* **What the task requires**:
Please give the lines below again exactly as they stand, from the one that contains "movement.so (430, 928)" up to and including the one that contains "Home (106, 1814)", leaving all pictures out.

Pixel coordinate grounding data

● ● ● ● ●

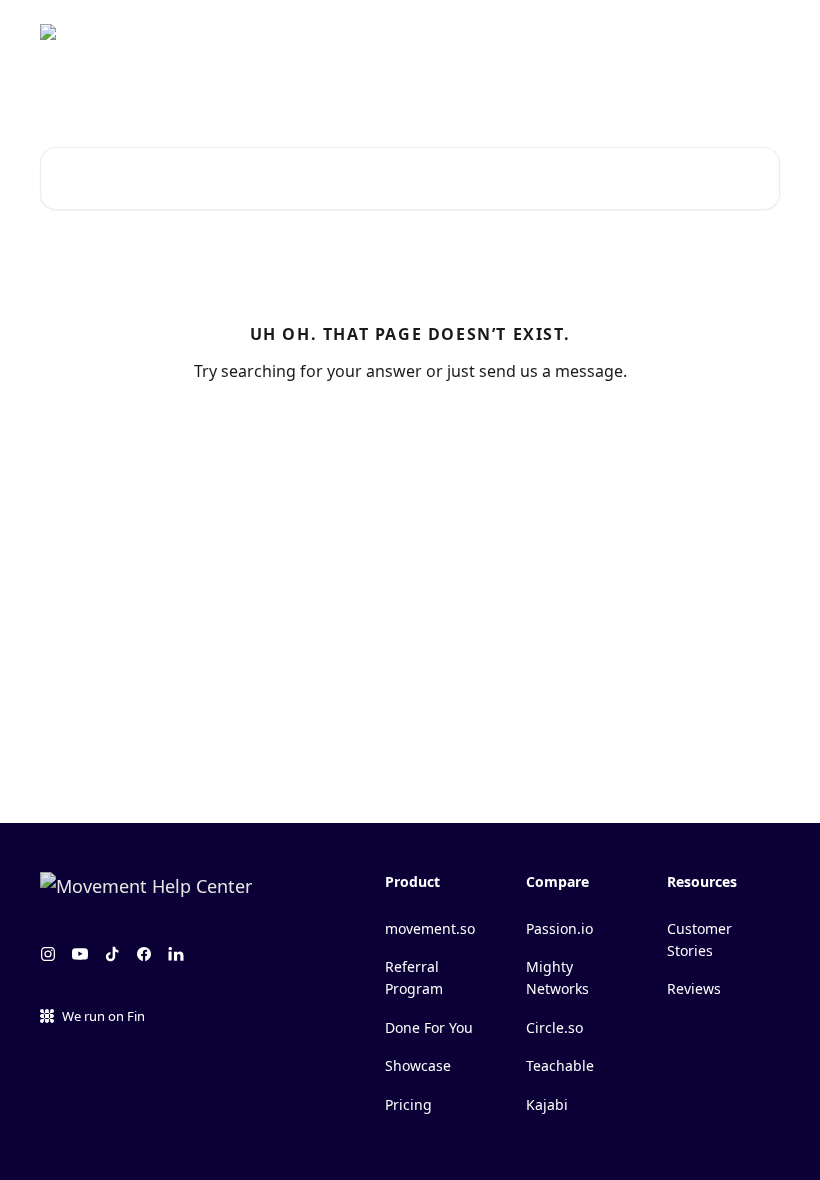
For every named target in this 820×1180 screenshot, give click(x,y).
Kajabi (547, 1104)
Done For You (429, 1027)
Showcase (418, 1065)
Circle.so (554, 1027)
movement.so (430, 928)
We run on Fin (103, 1016)
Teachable (560, 1065)
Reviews (694, 988)
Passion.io (559, 928)
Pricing (408, 1104)
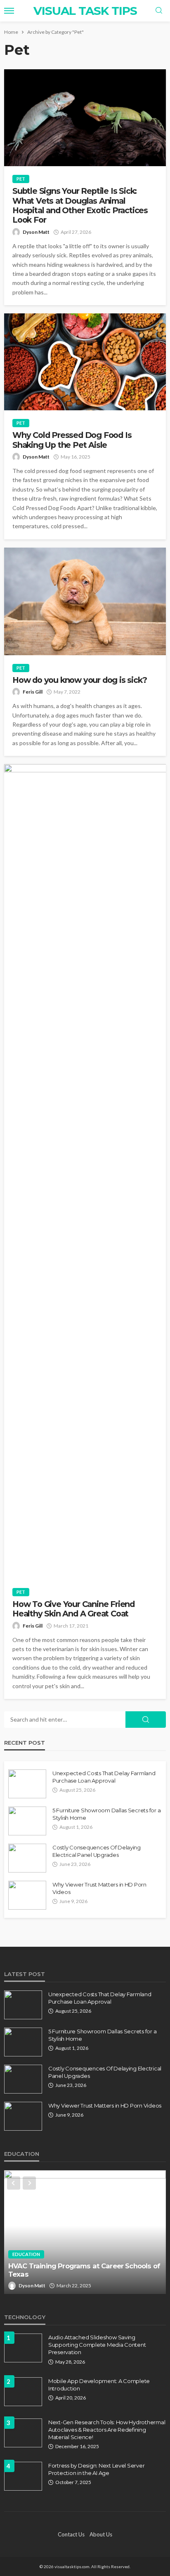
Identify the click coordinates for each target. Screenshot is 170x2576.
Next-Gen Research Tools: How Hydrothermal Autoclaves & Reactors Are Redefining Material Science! (106, 2429)
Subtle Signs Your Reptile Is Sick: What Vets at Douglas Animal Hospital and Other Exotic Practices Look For (80, 205)
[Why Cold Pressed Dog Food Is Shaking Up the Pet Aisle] (85, 361)
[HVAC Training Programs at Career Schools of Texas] (85, 2232)
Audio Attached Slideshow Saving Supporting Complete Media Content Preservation (97, 2344)
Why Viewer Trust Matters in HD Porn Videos (99, 1888)
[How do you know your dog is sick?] (85, 601)
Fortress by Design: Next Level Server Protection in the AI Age (96, 2469)
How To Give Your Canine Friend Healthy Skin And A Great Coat (73, 1609)
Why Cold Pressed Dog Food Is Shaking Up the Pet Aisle (71, 440)
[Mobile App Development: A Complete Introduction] (23, 2391)
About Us (101, 2534)
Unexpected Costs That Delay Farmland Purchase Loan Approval (104, 1777)
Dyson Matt (36, 232)
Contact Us (71, 2534)
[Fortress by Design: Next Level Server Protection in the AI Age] (23, 2476)
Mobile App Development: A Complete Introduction (99, 2385)
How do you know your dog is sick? (79, 680)
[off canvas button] (9, 10)
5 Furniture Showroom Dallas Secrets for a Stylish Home (106, 1814)
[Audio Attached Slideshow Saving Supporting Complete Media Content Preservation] (23, 2348)
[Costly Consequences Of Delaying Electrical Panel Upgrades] (27, 1858)
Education (26, 2254)
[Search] (159, 10)
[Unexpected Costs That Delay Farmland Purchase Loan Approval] (27, 1783)
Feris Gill (32, 692)
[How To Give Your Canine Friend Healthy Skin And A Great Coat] (85, 1171)
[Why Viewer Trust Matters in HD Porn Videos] (27, 1895)
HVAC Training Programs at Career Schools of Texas (84, 2270)
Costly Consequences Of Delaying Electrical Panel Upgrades (96, 1851)
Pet (21, 178)
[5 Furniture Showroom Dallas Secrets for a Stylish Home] (27, 1821)
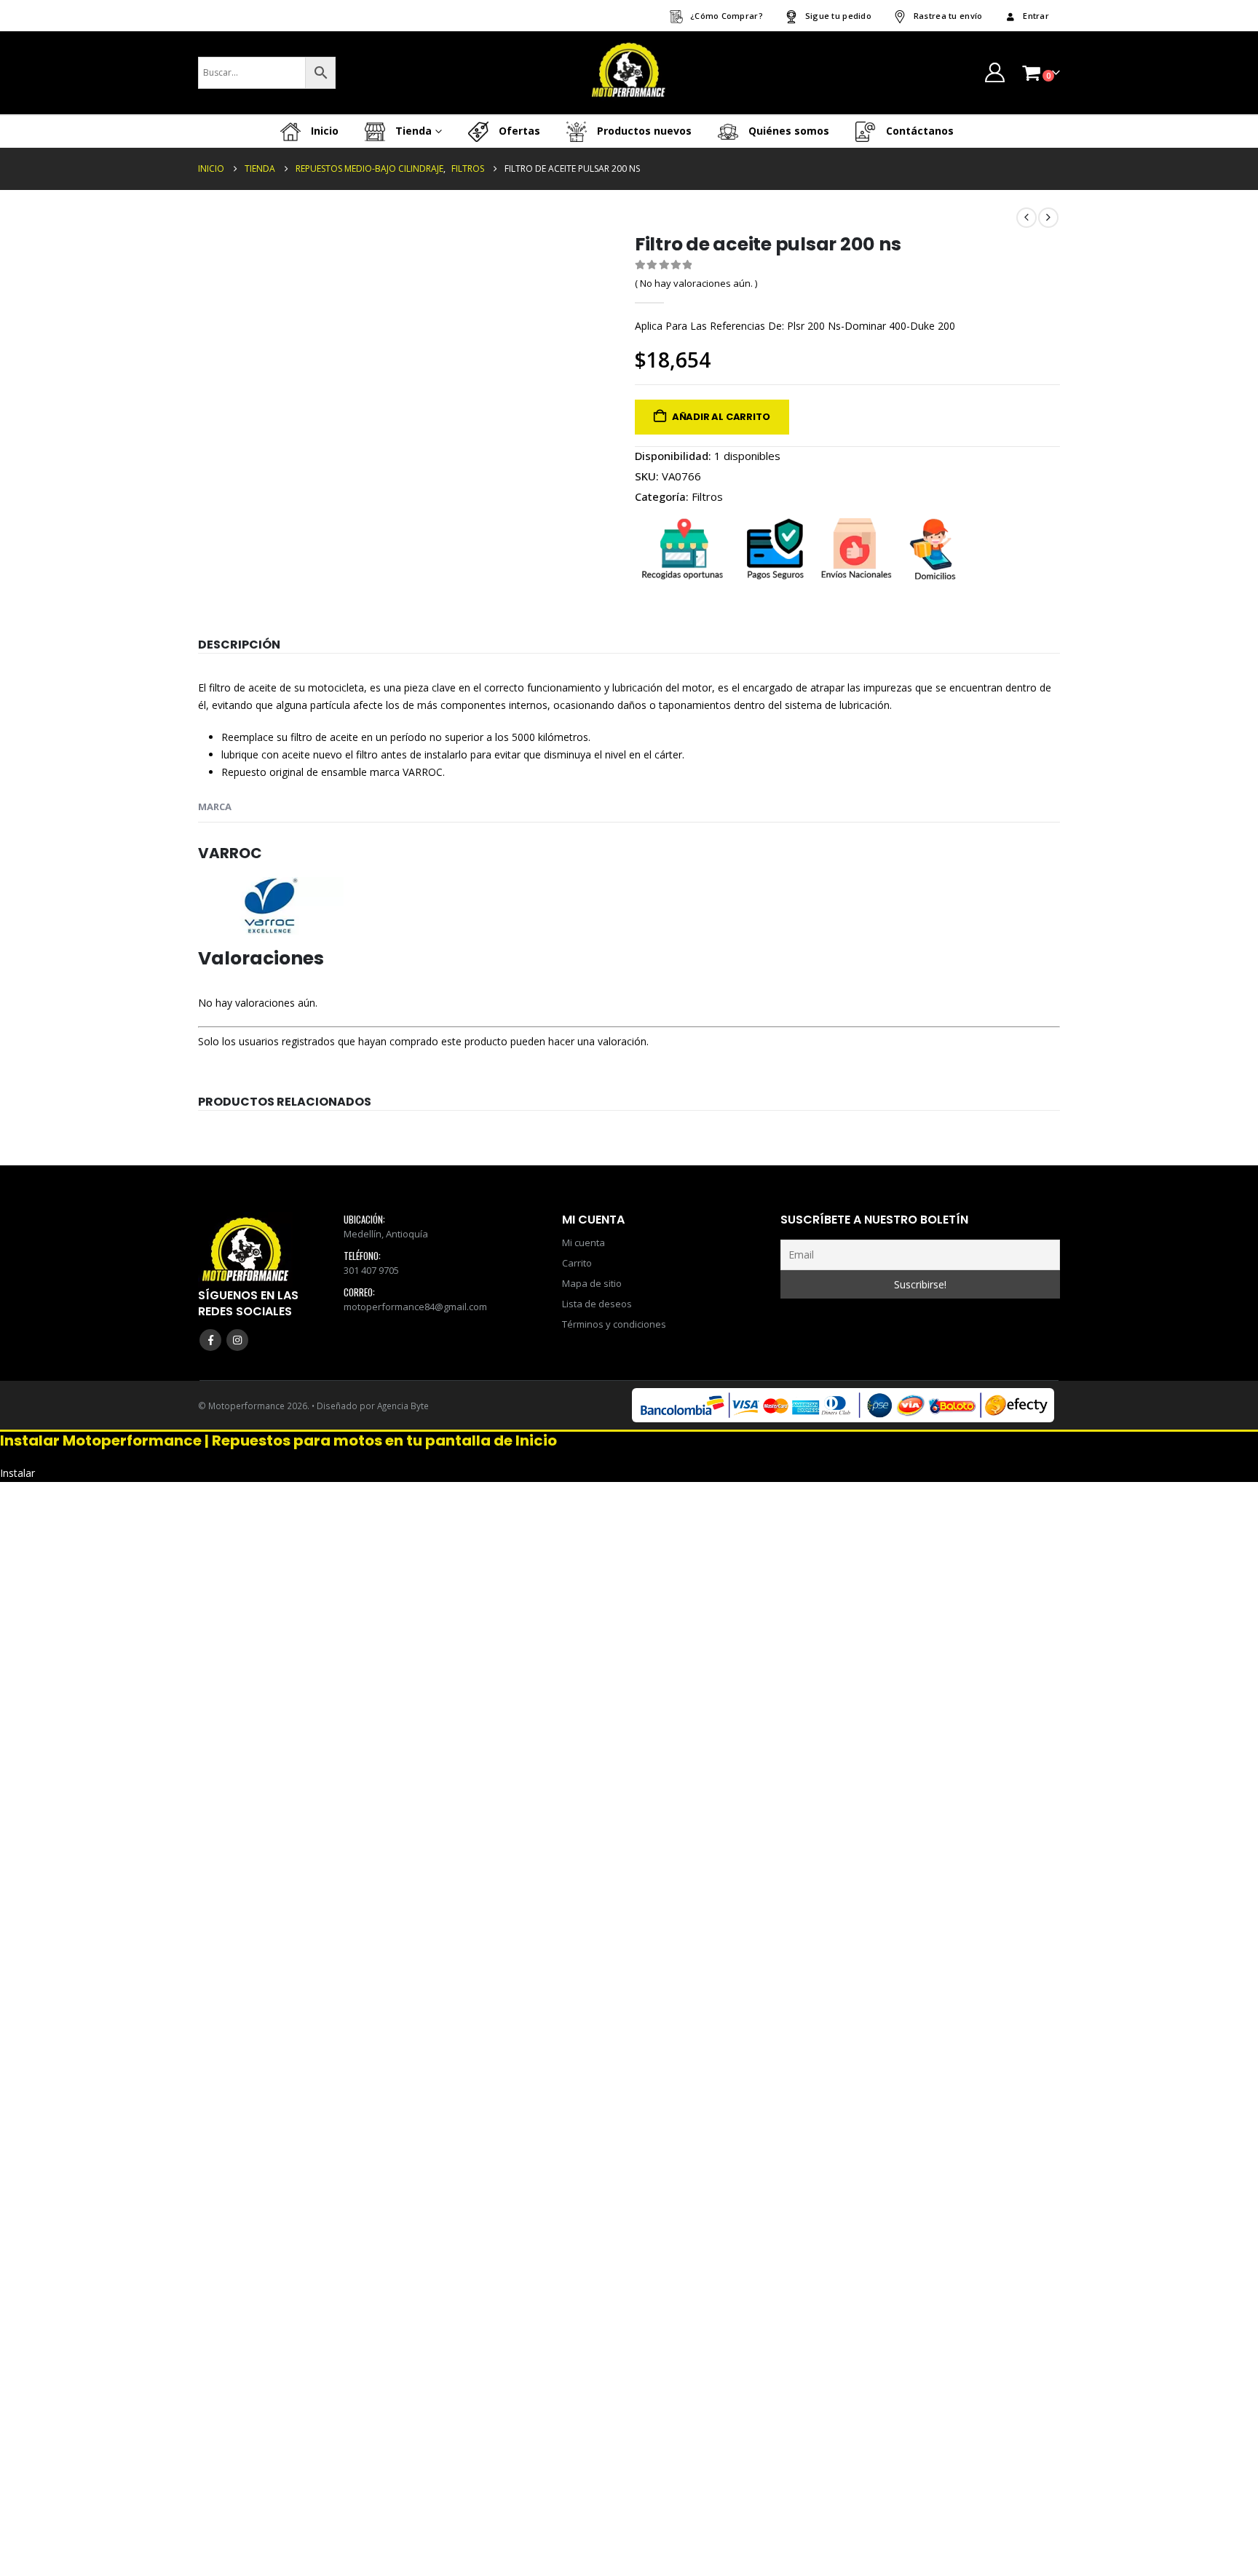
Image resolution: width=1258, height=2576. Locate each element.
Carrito (577, 1262)
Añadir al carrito (721, 417)
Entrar (1036, 15)
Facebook (210, 1340)
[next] (1048, 217)
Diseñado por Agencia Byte (373, 1405)
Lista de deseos (597, 1303)
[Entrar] (994, 72)
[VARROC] (271, 904)
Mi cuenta (583, 1242)
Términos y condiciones (614, 1324)
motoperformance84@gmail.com (415, 1306)
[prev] (1026, 217)
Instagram (237, 1340)
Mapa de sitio (592, 1283)
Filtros (707, 496)
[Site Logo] (629, 72)
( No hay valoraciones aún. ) (696, 283)
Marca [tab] (215, 806)
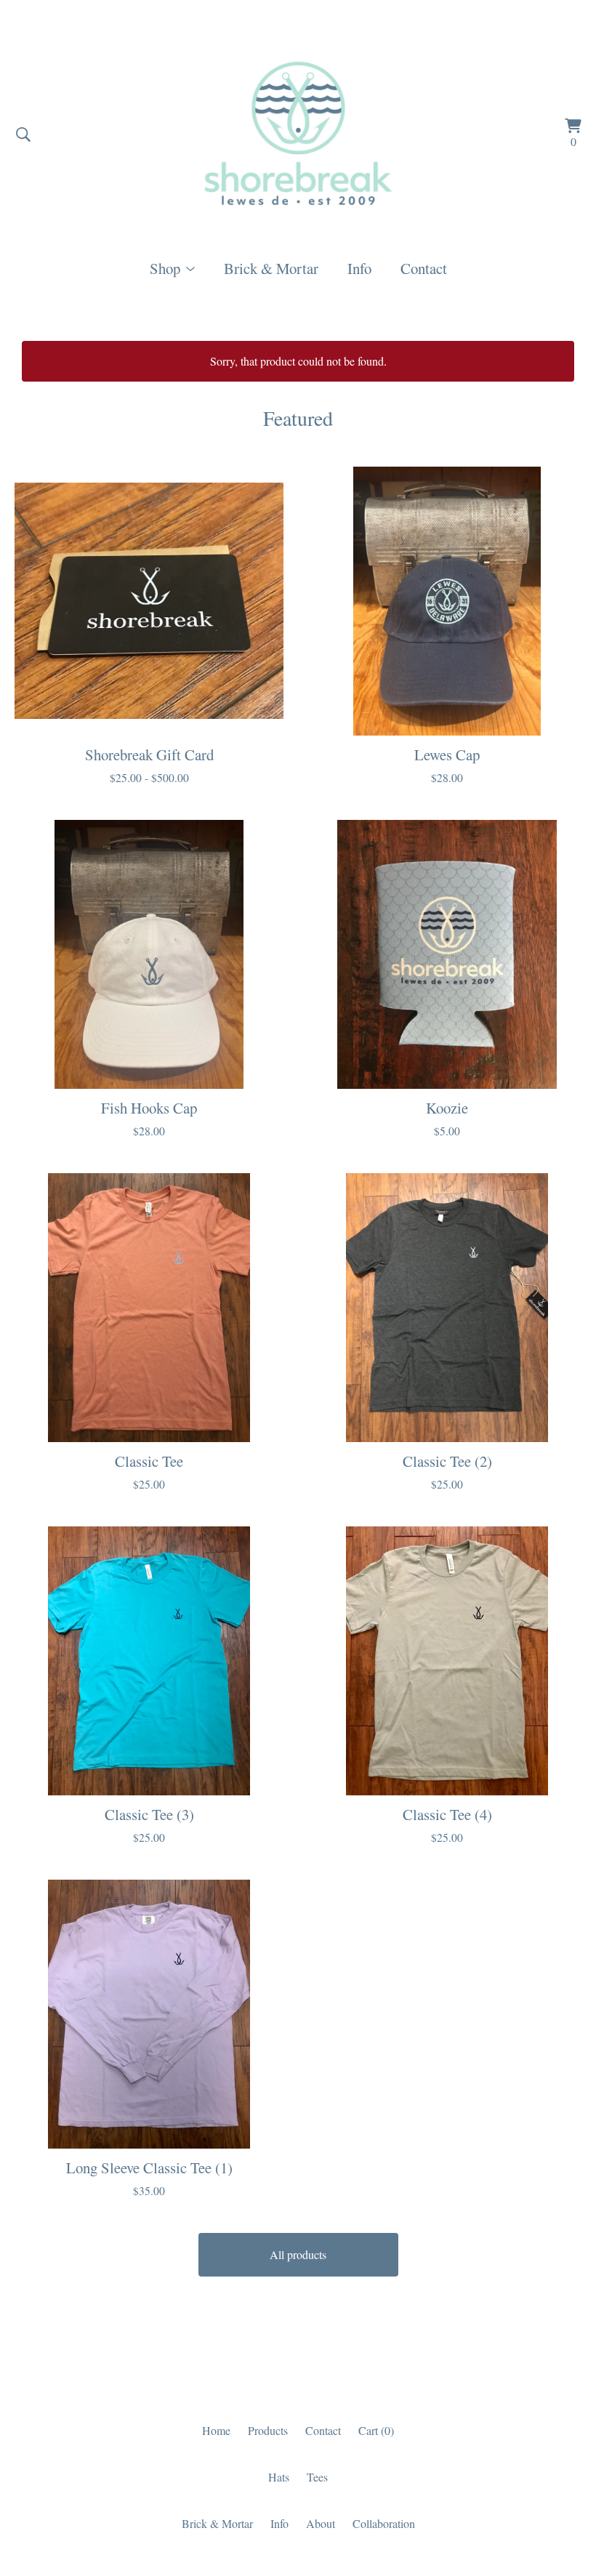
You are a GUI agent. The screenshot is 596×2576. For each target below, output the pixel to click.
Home (216, 2430)
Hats (278, 2476)
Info (359, 268)
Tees (317, 2476)
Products (268, 2430)
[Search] (23, 134)
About (320, 2523)
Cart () (376, 2430)
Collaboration (384, 2523)
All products (298, 2254)
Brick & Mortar (271, 268)
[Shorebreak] (298, 134)
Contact (423, 268)
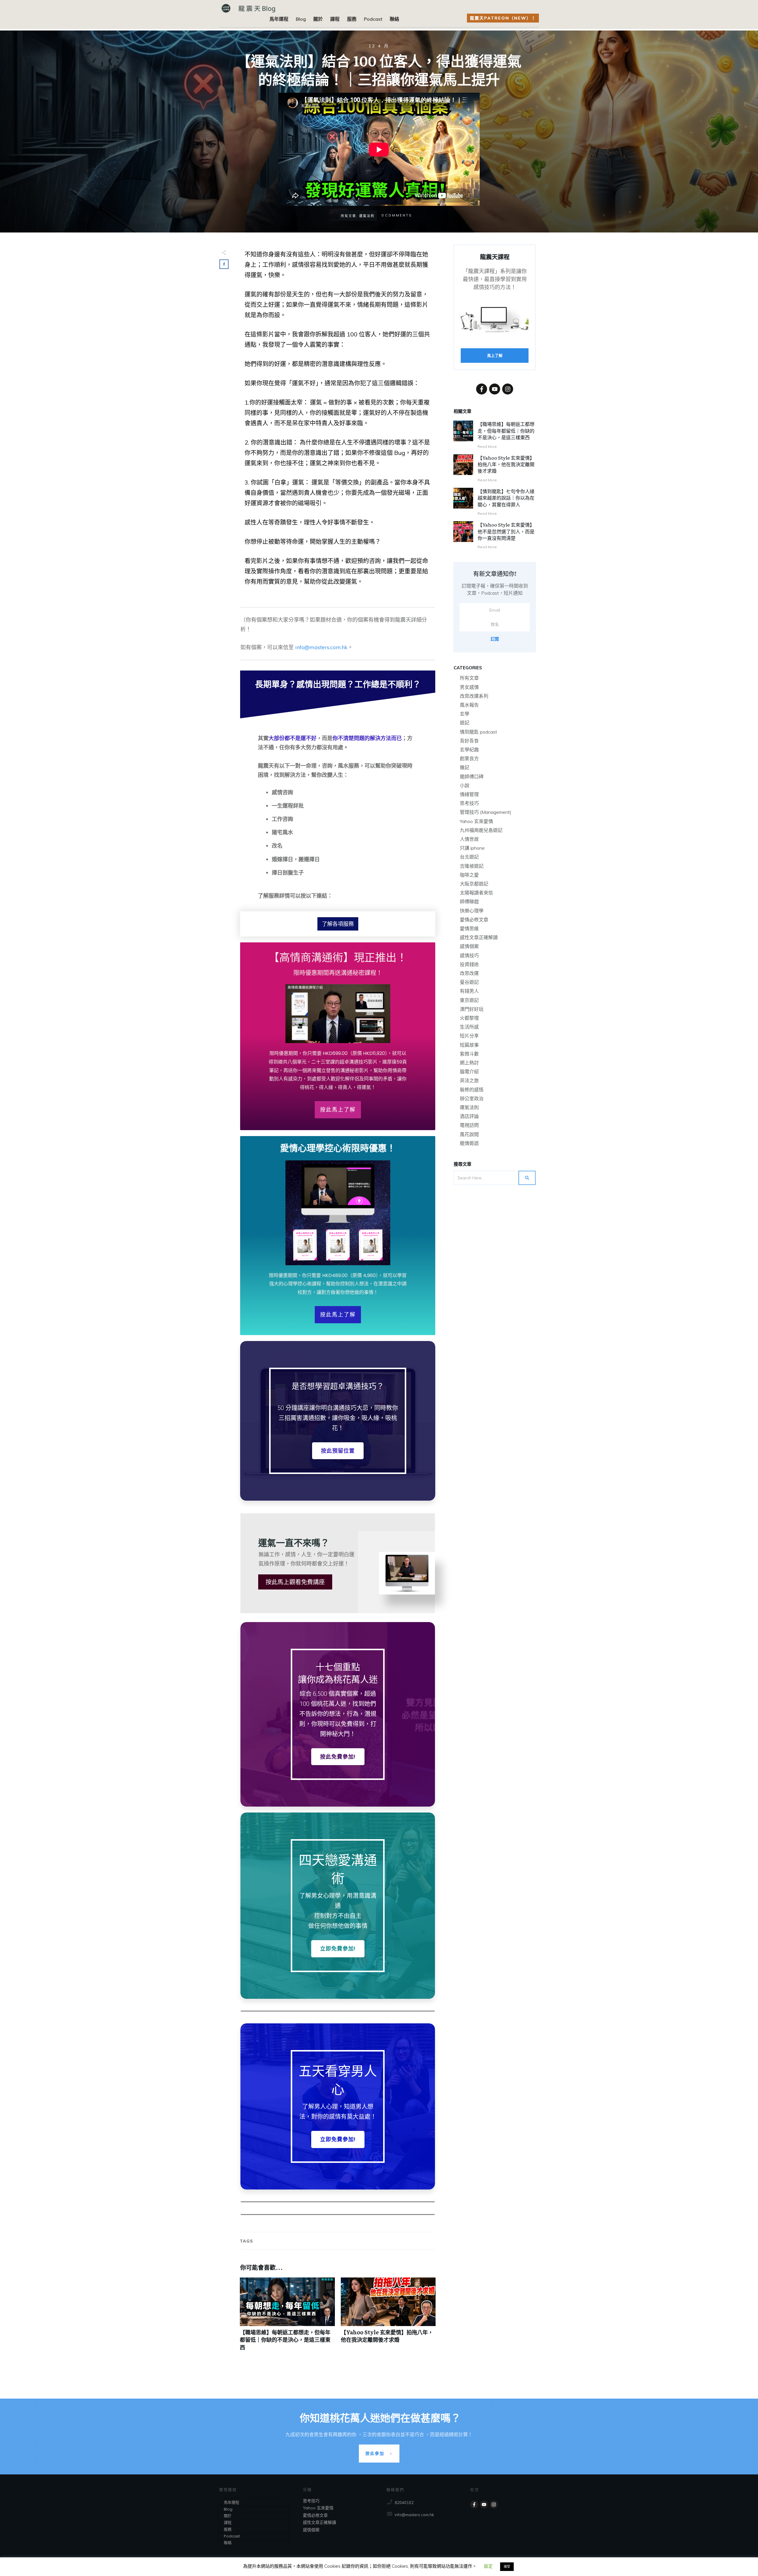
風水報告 (469, 705)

● ● ● ● ●

* **Response to the task**:
movement.so (430, 928)
We run on Fin (103, 1016)
Teachable (560, 1065)
Reviews (694, 988)
Passion.io (559, 928)
Pricing (408, 1104)
Identify the click coordinates for each target. Screenshot is 170x2576.
Next-Gen Research Tools: How Hydrothermal Autoclaves & Reactors Are Redefining Material Science! (106, 2429)
Subtle Signs Your Reptile Is Sick: What Vets at Douglas Animal Hospital and Other Exotic Practices Look For (80, 205)
[Why Cold Pressed Dog Food Is Shaking Up the Pet Aisle] (85, 361)
[HVAC Training Programs at Career Schools of Texas] (85, 2232)
Audio Attached Slideshow Saving Supporting Complete Media Content Preservation (97, 2344)
Why Viewer Trust Matters in HD Porn Videos (99, 1888)
[How do you know your dog is sick?] (85, 601)
Fortress by Design: Next Level Server Protection in the AI Age (96, 2469)
How To Give Your Canine Friend Healthy Skin And A Great Coat (73, 1609)
Why Cold Pressed Dog Food Is Shaking Up the Pet Aisle (71, 440)
[Mobile App Development: A Complete Introduction] (23, 2391)
About Us (101, 2534)
Unexpected Costs That Delay Farmland Purchase Loan Approval (104, 1777)
Dyson Matt (36, 232)
Contact Us (71, 2534)
[Fortress by Design: Next Level Server Protection in the AI Age] (23, 2476)
Mobile App Development: A Complete Introduction (99, 2385)
How do you know your dog is sick? (79, 680)
[off canvas button] (9, 10)
5 Furniture Showroom Dallas Secrets for a Stylish Home (106, 1814)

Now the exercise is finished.